顔を見なくとも誰なのか分かってしまったフルールは、バッと勢いよく後ろを振り返り、キィッ!と、相手を睨んだ。

「だから!「僕の影」を入り口にしないで!ちゃんと扉から入って来て!」
「次もやったら「お仕置き」するよ」

「レオン!」

声の正体はレオンであり、再びフルールの影からヌルッと、現れたのだった。

「んふふふっ…んふっ。王妃様からのお仕置き…」
「想像するだけで……興奮してしまいます!!」

「是非、その白くて細いお足で踏みつけてくださいませ!私の肉ぼ…「騎士団長、今すぐこの変態を摘まみ出しなさい」「承知いたしました」…」

ビクトリアは、ギラギラした目で鼻息荒くするレオンの首根っこを掴み、ポイッと、軽々と外に放り投げた。

しかし
数分もせず、フルールの影から再び現れたレオン。

フルールは再度悲鳴をあげるも、ウィズダムとビクトリアはこうなると分かっていたのか、眉一つ動かなかった。

「分かってたなら、言ってよ!!」

二人は何一つ悪くないのだが、いろいろ通り越したフルールは、何故か二人にあたるのだった…。

***

「ゴホン…、改めまして」
「私の業務中は、このビクトリアが王妃様と行動を共にします」

「よろしくお願い致します、王妃様」

「うん、よろしくね。ビクトリア」

「トリィーとお呼びください、王妃様」

「…うん、わかった」

「(何で皆、愛称で呼ばせたがるんだろう?)」と、フルールが疑問に思っていると

「たかが騎士のくせに、愛称で呼んで貰おうだなんて…さては…」
「王妃様の可憐な声を、夜な夜なのおかずに…もがッ!」

然も同然のようにフルールの隣に座り、紅茶を啜っていたレオン。

終始、変態発言を続けるレオンの口の中に、フルールはフィナンシェを押し込んでやった。

「もぐもぐ…ゴクンッ…王妃様!」
「私には愛称がないので…王妃様が決めて、呼んでください!」

変態レオンくんは何処へやら、レオンはキラキラと瞳を輝かせ、少年の様なあどけない顔でフルールにお願いをする。

「えぇー…うーん…じゃあ、レオ!」

「はい!!」

特に深く考えず、ただ言いやすいと適当に付けた愛称だったが、レオンがあまりにも嬉しそうだった為、フルールは少し後悔した。

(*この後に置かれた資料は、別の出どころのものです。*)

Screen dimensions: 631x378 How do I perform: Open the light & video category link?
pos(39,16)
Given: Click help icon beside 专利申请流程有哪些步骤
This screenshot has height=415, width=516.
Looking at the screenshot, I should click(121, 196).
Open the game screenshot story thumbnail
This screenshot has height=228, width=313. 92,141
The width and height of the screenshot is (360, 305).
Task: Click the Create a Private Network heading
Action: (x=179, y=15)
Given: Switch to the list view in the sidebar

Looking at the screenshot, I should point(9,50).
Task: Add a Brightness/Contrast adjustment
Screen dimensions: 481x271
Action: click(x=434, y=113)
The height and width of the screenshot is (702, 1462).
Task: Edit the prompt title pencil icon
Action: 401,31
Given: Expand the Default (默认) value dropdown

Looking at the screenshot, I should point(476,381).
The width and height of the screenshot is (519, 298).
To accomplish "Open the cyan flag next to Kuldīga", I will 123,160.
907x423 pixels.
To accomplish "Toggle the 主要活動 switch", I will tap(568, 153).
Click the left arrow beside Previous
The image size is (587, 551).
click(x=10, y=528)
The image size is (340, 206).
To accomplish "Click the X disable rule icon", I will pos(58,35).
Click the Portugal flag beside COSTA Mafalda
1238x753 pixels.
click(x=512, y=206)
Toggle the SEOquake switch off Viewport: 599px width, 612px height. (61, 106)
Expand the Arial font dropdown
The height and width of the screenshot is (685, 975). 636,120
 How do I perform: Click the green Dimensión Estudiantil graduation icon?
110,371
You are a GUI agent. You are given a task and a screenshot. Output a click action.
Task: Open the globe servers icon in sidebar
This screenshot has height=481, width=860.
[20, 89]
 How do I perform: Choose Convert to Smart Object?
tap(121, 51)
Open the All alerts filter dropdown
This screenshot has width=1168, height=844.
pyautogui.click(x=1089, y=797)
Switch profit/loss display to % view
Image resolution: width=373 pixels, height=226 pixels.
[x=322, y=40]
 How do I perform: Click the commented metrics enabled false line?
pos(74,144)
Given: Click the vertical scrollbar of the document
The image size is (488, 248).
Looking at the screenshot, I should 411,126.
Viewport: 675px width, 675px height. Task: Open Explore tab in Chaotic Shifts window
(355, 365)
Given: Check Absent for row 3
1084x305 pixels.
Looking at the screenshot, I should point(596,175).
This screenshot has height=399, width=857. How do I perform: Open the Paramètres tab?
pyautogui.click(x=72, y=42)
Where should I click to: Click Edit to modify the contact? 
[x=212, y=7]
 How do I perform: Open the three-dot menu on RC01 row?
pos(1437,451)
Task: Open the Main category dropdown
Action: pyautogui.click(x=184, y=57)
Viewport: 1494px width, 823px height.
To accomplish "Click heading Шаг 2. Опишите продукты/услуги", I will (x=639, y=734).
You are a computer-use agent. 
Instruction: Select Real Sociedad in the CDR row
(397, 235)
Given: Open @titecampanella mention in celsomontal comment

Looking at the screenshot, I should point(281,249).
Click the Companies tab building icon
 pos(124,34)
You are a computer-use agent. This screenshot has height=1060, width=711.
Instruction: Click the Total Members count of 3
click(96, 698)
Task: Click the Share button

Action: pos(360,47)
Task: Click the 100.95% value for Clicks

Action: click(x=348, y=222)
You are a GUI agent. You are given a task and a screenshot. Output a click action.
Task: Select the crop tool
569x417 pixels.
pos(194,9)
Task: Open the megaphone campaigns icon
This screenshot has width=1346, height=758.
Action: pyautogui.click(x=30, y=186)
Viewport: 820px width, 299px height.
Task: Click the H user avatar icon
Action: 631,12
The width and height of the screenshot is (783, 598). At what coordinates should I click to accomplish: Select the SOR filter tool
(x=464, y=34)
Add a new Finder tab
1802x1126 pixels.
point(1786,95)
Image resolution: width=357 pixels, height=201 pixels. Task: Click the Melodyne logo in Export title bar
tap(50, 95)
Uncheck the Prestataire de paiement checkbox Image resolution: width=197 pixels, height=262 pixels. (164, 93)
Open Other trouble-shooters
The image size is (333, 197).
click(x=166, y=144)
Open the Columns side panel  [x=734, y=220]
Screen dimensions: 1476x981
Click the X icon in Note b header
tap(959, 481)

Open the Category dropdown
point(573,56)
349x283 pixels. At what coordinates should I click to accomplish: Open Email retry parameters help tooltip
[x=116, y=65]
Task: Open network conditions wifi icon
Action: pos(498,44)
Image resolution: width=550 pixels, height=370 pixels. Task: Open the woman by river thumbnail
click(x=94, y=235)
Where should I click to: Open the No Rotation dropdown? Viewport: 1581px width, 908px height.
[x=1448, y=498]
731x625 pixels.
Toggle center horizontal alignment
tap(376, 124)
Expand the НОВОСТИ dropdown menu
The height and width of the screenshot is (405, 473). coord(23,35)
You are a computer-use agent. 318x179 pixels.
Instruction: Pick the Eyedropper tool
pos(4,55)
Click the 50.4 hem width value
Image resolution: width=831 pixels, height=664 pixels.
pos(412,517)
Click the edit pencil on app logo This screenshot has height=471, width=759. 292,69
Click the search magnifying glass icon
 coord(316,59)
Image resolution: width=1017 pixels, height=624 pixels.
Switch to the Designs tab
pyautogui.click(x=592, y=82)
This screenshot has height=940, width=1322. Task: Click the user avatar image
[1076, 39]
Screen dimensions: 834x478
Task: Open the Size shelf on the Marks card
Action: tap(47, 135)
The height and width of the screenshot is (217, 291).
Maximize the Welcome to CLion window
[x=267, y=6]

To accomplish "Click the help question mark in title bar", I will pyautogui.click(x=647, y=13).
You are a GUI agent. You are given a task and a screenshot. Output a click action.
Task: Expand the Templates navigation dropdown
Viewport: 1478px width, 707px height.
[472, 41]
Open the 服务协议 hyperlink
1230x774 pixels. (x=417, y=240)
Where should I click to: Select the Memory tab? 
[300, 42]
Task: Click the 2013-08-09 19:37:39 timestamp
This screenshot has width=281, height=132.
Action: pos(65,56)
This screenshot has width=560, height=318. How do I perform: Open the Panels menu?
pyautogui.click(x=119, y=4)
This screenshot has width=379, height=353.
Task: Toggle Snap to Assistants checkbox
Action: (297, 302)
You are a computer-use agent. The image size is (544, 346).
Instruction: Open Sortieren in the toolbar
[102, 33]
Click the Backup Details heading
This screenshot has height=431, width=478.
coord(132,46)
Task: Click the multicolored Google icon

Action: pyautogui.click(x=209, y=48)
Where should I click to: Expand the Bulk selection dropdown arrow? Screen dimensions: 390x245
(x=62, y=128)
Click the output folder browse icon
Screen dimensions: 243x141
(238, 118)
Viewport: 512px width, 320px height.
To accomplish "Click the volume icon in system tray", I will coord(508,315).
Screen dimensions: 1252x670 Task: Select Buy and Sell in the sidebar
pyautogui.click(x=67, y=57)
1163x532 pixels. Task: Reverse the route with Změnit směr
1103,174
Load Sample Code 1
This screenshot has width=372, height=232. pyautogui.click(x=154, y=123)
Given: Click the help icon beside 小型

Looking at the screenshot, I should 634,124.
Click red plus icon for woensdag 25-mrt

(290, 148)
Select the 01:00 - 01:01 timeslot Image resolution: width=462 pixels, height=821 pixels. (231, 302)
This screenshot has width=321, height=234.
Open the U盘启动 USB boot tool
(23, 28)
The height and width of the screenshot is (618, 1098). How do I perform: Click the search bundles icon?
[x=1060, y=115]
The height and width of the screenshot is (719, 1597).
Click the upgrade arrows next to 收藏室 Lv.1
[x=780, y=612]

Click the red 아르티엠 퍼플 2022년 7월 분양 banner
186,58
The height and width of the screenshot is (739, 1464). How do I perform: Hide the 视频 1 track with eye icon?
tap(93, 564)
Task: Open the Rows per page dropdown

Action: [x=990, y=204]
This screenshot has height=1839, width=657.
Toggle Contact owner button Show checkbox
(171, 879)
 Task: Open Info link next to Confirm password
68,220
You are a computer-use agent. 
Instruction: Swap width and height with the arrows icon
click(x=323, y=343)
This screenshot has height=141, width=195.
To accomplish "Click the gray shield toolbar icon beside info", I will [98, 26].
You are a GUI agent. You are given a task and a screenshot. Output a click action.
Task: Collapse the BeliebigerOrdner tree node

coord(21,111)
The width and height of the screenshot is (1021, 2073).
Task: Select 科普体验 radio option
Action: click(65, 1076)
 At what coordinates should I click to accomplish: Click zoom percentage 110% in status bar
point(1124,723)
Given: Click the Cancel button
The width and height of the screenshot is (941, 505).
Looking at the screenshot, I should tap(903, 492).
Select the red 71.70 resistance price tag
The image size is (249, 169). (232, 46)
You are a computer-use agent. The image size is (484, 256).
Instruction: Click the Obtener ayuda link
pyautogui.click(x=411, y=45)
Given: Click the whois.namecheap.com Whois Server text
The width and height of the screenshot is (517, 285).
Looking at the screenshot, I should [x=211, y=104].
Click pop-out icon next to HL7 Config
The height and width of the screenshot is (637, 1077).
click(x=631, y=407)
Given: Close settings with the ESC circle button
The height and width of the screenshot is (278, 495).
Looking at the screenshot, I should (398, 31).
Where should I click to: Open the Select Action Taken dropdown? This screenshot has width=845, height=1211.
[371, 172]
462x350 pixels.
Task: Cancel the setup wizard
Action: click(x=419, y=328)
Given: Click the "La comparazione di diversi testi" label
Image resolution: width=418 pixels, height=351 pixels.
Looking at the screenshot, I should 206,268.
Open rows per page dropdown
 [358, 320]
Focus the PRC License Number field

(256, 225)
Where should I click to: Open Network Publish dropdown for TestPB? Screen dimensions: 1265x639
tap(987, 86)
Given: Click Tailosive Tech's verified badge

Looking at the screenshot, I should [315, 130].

「……(「あの」魔法省大臣を、ここまで手懐けるとは…本当に面白い方だ)」

「……(王妃様…本当に絶世の美少年だな…。同じ獣人とは思えねぇな)」

フルールとレオンのやり取りを、テーブル越しから見つめるウィズダムとビクトリア。

ウィズダムは更にフルールに興味を持ち、ビクトリアは久しぶりに胸の高鳴りを感じたのだった…。